The impact of inflation

The Austrian school believes that any increase in the money supply that is not supported by the increase in the production of goods and services will lead to an increase in prices, but the prices of all goods will not increase at the same time. The prices of certain commodities may rise faster than others, resulting in greater differences in the relative prices of commodities. For example, Peter the plumber may find that his work makes the same money, but when buying the same bread, he must pay more money to the baker Paul.
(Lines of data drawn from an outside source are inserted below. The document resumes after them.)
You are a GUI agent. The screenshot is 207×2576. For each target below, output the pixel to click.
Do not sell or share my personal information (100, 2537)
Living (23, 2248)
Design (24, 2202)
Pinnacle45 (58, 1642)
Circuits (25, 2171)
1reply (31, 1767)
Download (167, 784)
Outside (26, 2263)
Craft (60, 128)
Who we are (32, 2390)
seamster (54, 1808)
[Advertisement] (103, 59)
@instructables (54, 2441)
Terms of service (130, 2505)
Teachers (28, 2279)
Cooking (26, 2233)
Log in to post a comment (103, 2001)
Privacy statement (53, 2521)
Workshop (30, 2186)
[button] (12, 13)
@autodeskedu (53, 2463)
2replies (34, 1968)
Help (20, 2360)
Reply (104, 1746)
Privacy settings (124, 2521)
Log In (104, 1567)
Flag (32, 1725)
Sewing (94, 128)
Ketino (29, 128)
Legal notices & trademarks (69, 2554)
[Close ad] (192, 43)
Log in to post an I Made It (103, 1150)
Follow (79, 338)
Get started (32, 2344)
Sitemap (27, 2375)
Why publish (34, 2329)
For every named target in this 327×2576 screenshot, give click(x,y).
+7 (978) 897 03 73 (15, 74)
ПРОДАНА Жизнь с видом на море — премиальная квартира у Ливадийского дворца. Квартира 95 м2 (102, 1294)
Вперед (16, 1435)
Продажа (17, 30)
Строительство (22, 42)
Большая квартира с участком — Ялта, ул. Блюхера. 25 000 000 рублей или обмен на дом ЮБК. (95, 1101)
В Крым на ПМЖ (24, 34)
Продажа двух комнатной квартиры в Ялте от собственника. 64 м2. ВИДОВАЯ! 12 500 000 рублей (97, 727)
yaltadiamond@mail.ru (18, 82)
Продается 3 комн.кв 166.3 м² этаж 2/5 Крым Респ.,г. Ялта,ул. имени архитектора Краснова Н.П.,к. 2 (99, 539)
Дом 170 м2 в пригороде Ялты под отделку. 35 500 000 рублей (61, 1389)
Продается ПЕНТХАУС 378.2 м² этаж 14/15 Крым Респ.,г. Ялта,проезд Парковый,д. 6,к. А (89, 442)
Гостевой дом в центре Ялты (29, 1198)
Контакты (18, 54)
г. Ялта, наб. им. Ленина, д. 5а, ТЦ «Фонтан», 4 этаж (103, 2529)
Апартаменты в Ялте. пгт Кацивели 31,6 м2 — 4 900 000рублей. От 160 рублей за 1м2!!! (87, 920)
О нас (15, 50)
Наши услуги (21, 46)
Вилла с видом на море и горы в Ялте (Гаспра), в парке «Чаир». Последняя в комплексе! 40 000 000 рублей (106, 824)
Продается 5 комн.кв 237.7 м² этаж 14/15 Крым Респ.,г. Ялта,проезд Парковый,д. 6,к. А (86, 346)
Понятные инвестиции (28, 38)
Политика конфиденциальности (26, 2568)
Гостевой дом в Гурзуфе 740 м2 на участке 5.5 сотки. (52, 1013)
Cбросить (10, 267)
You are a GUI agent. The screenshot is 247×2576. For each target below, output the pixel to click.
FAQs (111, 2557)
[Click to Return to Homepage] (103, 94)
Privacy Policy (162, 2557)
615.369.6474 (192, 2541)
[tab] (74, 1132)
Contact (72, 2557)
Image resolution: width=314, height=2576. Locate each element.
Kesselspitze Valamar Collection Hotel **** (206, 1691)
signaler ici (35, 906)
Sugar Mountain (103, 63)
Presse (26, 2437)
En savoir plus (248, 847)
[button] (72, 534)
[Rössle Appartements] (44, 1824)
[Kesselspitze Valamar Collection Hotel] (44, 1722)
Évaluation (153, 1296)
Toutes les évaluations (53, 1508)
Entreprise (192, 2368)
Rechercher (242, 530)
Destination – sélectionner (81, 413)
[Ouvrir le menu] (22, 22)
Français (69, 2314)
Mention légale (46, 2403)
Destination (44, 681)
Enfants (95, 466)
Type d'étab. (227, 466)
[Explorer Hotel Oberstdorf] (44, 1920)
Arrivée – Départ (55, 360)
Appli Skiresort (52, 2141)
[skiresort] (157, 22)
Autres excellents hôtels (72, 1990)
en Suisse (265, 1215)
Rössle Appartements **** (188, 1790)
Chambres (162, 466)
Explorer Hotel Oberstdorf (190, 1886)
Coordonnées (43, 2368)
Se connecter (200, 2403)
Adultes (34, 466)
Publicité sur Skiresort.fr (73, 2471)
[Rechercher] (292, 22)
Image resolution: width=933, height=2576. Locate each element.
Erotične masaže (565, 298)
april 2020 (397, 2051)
The estimated inflation rate for the United States in 2021.

Changes in relative prices will make Paul rich at the expense of Peter. But why is it so? If the prices of all goods and services rise at the same time, it doesn’t matter. However, the prices of those commodities for which funds are injected into the system will be adjusted before other prices. For example, if the government injects capital through the purchase of corn, the price of corn will rise ahead of other commodities, leaving traces of price distortions.

Business cycle

The Austrian school believes that the economic cycle is caused by the distortion of interest rates caused by the government’s attempts to control the currency. If the government intervenes to artificially keep interest rates low or high, improper capital allocation will occur. Eventually, the economy will experience a recession.

Why must there be a recession? Labor and investment used in inappropriate industries (such as construction and renovation during the 2008 financial crisis) need to be redeployed to practical economically viable purposes. This short-term business adjustment has led to a decline in real investment and an increase in unemployment.

The government or central bank may try to avoid a recession by lowering interest rates or supporting failed industries. Austrian theorists believe that this will only lead to further improper investment and make the recession worse when it does strike.

Market creation

The Austrian school regarded the market mechanism as a process, not as a result of design. People create markets to improve their lives, not to make any conscious decision. So, if you leave a group of amateurs on a desert island, their interaction will sooner or later lead to the creation of a market mechanism.

Bottom line

The Austrian school’s economic theory is based on language logic, which provides relief to the technical clumsiness of mainstream economics. It is quite different from other schools, but by providing unique insights into some of the most complex economic issues, the Austrian School has won a permanent place in the complex world of economic theory.